When i connect from a "client" program
to it, typically i would specify the
Ip address + port of the target or
server system;
Yes, correct.
But what port would the client be
using ?
The client usually uses a random port. More precisely: For TCP to work, the only requirement is that the combination of destination address, destination port, source address, source port is unique - because this is used to keep track of TCP connections. So in principle the OS could just increment the source port number for each new connection. Actually, many OSes used to do this, but it made certain kinds of attacks easier, because an attacker could predict the next port number. So most modern OSes now use random source ports.
And how does the server know
which port to connect back to the
client on?
A TCP packet contains both the destination and the source port, so each side knows both port numbers. See e.g. the diagram for the data inside a TCP packet on http://en.wikipedia.org/wiki/Transmission_Control_Protocol .
Then extending this to a specific
protocol, say Ftp (typical port 21),
can i change it such that the server
uses port 69, but the client uses port
100?
Usually you can configure a server to use any port you choose (though this depends on the individual server application). So you could configure the FTP server to use port 69. The client port cannot be configured as far as I know. The same goes for any other protocol such as RDP.
At any rate, why would you want to change the client port?
Why would a port number ever be used to tell what kind of application data protocol resides inside when there's not absolute guarantee?
Because guessing is a terrible way to run things, and there is no way you can stop, for example, someone malicious from sending the wrong thing anyway. So, it helps in the case where everyone is playing nice, and doesn't make anything worse.
To my understanding, there are no restrictions to what kind of application data you send over a port (it's just a suggestion).
Correct. In fact, it isn't even a suggestion, just an agreement that a lot of people happen to share.
Plus isn't the protocol data already included somewhere in the packet for this purpose?
No. At least, not at the level that the port usually indicates: you know what sort of higher level IP protocol is being sent (eg: TCP, UDP), but not what the content of that is (eg: HTTP, SMTP).
Also, What happens to the data if you send HTTP or some other kind of protocol to a destination of port 25 (which expects SMTP)?
TCP just passes the data to the application layer, which can do anything to it that it wants. Most of the time, you just get errors.

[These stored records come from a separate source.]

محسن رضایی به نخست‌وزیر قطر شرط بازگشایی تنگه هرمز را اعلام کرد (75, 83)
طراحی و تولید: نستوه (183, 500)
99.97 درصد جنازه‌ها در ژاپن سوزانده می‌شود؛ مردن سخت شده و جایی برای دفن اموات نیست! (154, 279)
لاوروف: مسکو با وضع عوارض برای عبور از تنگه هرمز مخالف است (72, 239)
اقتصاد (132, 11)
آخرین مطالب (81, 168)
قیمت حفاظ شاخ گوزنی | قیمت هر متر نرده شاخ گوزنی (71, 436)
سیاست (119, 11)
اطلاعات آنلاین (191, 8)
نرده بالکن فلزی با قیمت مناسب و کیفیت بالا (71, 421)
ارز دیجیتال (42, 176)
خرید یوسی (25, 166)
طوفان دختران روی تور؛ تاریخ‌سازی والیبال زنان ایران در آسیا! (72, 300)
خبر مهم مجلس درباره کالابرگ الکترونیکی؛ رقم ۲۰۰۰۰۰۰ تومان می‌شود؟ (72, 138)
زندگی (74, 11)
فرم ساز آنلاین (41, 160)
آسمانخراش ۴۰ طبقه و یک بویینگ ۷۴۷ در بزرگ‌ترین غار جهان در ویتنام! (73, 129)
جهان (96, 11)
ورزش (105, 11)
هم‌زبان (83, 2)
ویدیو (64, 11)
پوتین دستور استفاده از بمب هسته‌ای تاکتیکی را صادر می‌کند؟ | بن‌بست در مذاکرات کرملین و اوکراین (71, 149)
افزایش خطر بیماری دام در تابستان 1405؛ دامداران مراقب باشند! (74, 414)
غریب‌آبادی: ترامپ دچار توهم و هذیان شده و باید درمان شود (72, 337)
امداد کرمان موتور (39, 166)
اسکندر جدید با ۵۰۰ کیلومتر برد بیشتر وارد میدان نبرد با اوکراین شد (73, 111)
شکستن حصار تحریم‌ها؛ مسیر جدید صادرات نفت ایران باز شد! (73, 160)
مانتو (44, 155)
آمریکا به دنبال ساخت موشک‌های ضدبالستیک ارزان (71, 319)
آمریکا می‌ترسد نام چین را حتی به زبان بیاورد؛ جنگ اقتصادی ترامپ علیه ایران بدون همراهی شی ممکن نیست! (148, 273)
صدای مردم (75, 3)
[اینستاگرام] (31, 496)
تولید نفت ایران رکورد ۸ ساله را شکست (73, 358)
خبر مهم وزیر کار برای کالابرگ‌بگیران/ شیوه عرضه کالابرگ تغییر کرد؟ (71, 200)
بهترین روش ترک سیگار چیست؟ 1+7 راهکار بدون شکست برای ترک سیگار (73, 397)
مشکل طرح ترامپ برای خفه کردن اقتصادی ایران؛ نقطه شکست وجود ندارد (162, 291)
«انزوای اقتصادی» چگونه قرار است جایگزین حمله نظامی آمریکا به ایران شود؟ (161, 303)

Sometimes you get exploitable security holes.
Occasionally you get nice behaviour for incorrect clients, like the plain text HTTP errors that some HTTPS servers will give when you don't use SSL to the port.
Third, what happens to the data if you send it to a port that isn't bound with any program, and therefore not being listened to?

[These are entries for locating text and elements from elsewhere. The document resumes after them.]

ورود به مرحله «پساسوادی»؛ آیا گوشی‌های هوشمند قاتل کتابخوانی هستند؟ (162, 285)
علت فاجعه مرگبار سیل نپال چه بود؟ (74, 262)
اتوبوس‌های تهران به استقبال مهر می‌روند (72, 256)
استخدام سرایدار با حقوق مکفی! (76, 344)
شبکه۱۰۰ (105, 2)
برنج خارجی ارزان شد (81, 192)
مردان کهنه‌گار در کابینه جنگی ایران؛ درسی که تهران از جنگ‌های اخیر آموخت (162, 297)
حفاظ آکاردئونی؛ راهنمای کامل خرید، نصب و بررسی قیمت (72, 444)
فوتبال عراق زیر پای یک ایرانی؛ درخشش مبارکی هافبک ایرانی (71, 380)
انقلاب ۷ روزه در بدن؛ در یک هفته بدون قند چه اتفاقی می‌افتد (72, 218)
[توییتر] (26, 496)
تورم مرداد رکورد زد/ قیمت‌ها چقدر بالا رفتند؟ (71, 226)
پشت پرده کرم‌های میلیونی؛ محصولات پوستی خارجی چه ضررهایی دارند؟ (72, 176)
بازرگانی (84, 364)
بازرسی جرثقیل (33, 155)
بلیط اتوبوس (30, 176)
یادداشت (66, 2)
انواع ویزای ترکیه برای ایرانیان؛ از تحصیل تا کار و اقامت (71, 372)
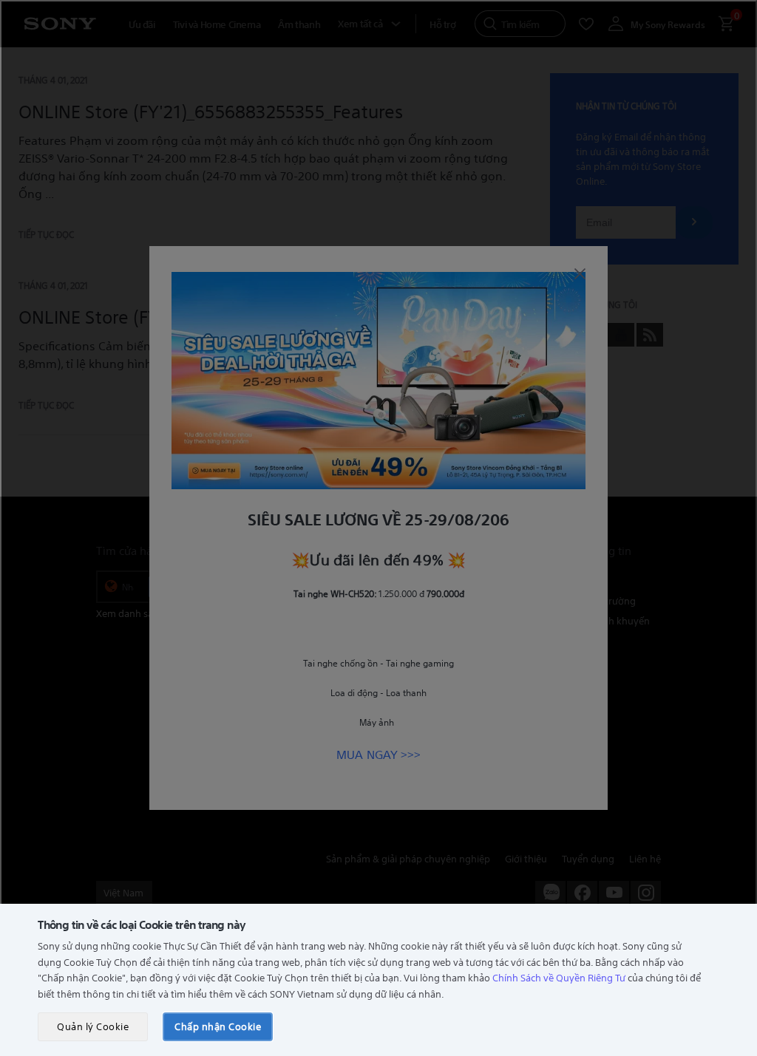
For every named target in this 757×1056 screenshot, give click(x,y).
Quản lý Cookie (93, 1026)
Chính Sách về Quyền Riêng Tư (558, 977)
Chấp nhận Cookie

You get an ICMP error message from the receiving system. Technically, the receiver could do anything it pleased, but in practice, that is what happens.

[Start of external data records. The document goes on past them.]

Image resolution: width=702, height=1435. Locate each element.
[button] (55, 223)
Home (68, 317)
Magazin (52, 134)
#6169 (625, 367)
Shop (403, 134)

Finally, if a port can only be bound to a single program, how can multiple programs that depend on incoming HTTP data be running on my computer at the same time?
When your browser makes an HTTP connection to a remote server it uses a random local port, and talks to the well known port (80 or 443) on the remote server. IN this case the is unique for each distinct outbound connection. (Though, technically, it doesn't have to be, as for the server case.)
On the server side, when you listen, only one process can accept new connections on a port (in Unix / BSD sockets), but it can pass the established connection to other processes to service. Because the set is unique, traffic can be routed to the right connection.
Best Answer
Futher to Hello71s answer, it might help to visualise a port by thinking about the structure of an address in a packet. A packet being a unit of data passed around a network. TCP is an example of a transport layer protocol that uses ports, and is commonly used over IP.
So IP has two addressing components - the source IP and the destination IP. TCP adds to this by using a source port and a destination port. It is the ports that enables the recieving machine to differentiate traffic destined for the same IP address - ie, if you have a server that recieves both web requests and email on a single IP address, then you need to determine which application should recieve the data - the email service or the web service. So they may look like this if a single user was to carry out a web request and an email request to the same server:
The web service owns port 80 and the email service owns port 25 - they "listen" on their respective ports, which enables the traffic to end up in the right place.
The source port is "ephemeral" - in that is it made up at the time the packet is sent. However, it still serves a useful purpose. It enables both ends of the connection to keep track of separate conversations. Consider if our user sent two simultanous web requests:
This lets the web service know that these are separate requests, but also, the return traffic from the webserver - the web pages - are sent back to the respective source ports, which enables the browser to know which request the server is responding to.
Note that this all refers to port numbers, from a TCP/IP perspective, the actual data being moved across these ports could be anything. It doesn't care or have any awareness of applications, so if you had web traffic on port 25 and email on port 80, it would be none-the-wiser.
It is up to the sending and receiving application to ensure the data is the right structure, and this is where application protocols come in. HTTP is an example of an application protocol that web browsers use to communicate with web servers. It is a well defined protocol that ensure that the browser will send requests to any web server and that webserver will understand and respond sensibly. But what it doesn't include in its definition is anything about how packets get from A to B - that is the responsibility of the preceding layers - the transport, internet and link layers.